I think this is safe to do in RIS. I'll make the necessary changes.

But why does Zotero try to capture all 50 at once? Why doesn't it queue them and capture a few at a time?

I'm not sure if you're concerned about seeing progress as Zotero captures items or amount of simultaneous connections. As far as progress is concerned, this should improve with upcoming (I believe the next major) Zotero release. As discussion above indicates, I'm trying to come up with a way to process partial imports and inform the users on which items failed to import. This might not be ready for next Zotero release.

@Dan, Simon, etc. As far as number of connections to the server is concerned, I think we should impose these limits using the value in network.http.max-connections-per-server. IMO this should be done in Zotero.HTTP.*

Update: I tried capturing 20 items. It took a long time, but they finally appeared. But there are some duplicate items.

See the updated translator linked by me a couple posts above (https://raw.github.com/aurimasv/translators/EBSCOhost/EBSCOhost.js) I'll push this version out to everyone when I get a chance to remove all the debugging code.

Ok, worse than that: this attempt to capture items in Zotero caused Firefox to allocate over 2 GB of memory, and Firefox won't release it. I tried to exit Firefox, and the GUI closed, but the process remained running and still didn't release memory. I had to kill Firefox. This is repeatable. Using Firefox 16.0.1.

This sounds serious. I will try to replicate it, but I have not seen this behavior yet. Are you pressing the folder icon multiple times (for instance you try to import again after a failed attempt)?

The best suggestion I can give you right now is to use the translator from the link above and import ~10 items or so at a time.

adamsmith · October 16, 2012

As for library search via EBSCO: I've never seen that and that might cause extra problems.
The books - those are books in the university library?
I don't think we've ever seen or dealt with that, so there's a good chance it wouldn't work well.
Is that search publicly accessible or do you need to be signed in?

How about if you go through EBSCO directly? Does your U allow that? Do you see any difference?

aurimas · October 17, 2012

Translate: Unknown RIS item type: Book. Defaulting to journalArticle

This should now be fixed. You can wait for the translators to update automatically or update manually via Gears menu -> Preferences -> General -> Update Now.
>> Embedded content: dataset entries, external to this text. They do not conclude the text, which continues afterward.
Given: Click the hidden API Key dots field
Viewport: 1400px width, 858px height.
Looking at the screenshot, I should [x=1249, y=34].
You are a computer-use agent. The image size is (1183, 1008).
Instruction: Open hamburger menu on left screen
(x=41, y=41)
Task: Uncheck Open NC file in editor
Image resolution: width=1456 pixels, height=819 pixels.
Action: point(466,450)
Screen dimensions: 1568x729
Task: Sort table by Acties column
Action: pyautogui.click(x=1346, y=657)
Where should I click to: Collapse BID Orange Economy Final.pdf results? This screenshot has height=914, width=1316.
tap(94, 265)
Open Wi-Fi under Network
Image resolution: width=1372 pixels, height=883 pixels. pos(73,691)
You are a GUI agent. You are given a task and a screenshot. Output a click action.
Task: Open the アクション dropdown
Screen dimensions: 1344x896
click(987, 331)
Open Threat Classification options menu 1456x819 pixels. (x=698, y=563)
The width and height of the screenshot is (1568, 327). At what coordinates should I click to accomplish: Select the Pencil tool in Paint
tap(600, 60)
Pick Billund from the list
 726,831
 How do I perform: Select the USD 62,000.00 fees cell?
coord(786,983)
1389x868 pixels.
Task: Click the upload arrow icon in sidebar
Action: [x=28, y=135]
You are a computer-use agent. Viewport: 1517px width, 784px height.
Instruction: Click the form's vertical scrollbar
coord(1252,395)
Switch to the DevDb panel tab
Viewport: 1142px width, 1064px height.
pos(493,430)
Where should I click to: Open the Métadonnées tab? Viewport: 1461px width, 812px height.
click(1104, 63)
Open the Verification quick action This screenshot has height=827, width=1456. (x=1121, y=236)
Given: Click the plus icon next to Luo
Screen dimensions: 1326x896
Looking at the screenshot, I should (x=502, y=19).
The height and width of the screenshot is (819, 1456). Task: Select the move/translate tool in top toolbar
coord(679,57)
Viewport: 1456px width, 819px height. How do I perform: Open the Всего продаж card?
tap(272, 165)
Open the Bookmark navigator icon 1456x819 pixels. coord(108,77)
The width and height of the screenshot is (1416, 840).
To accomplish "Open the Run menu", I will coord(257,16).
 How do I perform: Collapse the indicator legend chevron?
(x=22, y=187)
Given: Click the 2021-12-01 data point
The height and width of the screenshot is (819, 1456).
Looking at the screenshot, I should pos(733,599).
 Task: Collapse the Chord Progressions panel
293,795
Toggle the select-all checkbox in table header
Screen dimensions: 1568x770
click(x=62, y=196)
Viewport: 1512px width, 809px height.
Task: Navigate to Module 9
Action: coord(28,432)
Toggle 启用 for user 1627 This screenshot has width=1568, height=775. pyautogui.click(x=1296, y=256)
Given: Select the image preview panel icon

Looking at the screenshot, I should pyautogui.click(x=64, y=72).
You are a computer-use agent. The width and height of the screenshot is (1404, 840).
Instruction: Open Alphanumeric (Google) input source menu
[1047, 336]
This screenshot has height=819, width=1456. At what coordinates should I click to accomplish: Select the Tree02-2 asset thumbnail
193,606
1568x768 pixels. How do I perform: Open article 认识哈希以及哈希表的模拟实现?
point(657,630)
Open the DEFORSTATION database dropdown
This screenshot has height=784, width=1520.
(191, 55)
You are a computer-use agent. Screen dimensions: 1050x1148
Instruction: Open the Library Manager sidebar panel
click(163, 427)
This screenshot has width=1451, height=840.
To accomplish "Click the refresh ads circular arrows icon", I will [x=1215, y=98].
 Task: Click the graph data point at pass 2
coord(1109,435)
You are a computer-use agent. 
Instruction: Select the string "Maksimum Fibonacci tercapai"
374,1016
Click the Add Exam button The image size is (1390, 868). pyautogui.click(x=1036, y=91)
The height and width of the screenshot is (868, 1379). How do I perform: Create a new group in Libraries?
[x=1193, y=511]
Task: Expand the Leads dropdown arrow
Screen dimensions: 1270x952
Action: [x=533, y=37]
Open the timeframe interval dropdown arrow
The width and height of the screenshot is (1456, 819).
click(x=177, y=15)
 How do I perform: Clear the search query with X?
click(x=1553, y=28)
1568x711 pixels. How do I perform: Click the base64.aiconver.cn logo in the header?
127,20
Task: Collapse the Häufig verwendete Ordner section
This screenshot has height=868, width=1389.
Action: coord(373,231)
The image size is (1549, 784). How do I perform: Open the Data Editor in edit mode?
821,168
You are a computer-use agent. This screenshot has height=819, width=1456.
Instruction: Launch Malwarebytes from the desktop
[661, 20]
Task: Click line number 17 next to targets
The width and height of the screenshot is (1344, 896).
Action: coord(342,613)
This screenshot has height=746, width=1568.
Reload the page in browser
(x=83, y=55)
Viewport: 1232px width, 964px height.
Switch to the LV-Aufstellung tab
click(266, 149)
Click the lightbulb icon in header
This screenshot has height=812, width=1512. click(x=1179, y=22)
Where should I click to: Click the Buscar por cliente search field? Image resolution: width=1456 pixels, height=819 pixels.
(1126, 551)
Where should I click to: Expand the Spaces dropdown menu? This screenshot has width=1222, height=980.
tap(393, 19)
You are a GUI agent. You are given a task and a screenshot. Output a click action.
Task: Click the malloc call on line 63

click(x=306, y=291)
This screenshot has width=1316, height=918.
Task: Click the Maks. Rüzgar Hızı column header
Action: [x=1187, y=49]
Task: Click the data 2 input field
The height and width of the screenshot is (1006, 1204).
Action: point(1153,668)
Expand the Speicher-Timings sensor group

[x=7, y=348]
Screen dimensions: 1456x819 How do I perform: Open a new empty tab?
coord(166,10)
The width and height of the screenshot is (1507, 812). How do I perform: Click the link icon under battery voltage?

dstillman · October 17, 2012

Keep in mind that when you download 50 articles, there are 50 simultaneous connections being made to the EBSCO servers.

aurimas: Are you sure about that? I would expect network.http.max-connections-per-server to be enforced at the network level (though I haven't tested it).

I'll leave it to Simon to comment on ways we could support queuing in the translator architecture, but I agree that it would be a good thing. We've always said that Zotero wasn't really designed with the download-huge-pages-of-results-at-a-time use case in mind, but since people are clearly going to do it, it'd be nice if we handled it a bit better. (Among other things, a queue would make it less likely that people would get banned for violating the TOS—which, essentially, they probably are.)

aurimas · October 18, 2012

@Dan, you're right. The number of connections is in fact limited. From what I can tell it's limited to 6 connections on my setup (by the network.http.max-persistent-connections-per-server). So it seems to be working fine. I don't think we need to worry about queueing then, but we should allow translators to handle connection timeouts or other network related errors without completely breaking. I'll make a pull request with some suggestions.